From the data below, set down exactly the lines between the one holding "Instruction: Close the Add a device dialog" and the one holding "Toggle the select-all", inclusive, and no others.

**Listed entries**.
-- Opening Marker --
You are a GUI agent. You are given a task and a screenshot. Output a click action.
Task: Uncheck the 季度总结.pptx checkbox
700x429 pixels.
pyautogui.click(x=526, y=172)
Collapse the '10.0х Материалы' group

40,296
-- Closing Marker --
-- Opening Marker --
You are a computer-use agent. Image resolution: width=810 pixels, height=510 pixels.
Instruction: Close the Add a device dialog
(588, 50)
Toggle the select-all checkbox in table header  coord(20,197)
-- Closing Marker --
-- Opening Marker --
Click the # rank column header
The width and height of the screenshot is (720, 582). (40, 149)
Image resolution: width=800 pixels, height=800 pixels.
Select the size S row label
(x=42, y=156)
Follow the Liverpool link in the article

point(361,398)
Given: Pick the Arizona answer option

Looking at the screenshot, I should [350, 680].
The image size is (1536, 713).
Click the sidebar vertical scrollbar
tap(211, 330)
-- Closing Marker --
**Answer space**.
Instruction: Close the Add a device dialog
(588, 50)
Toggle the select-all checkbox in table header  coord(20,197)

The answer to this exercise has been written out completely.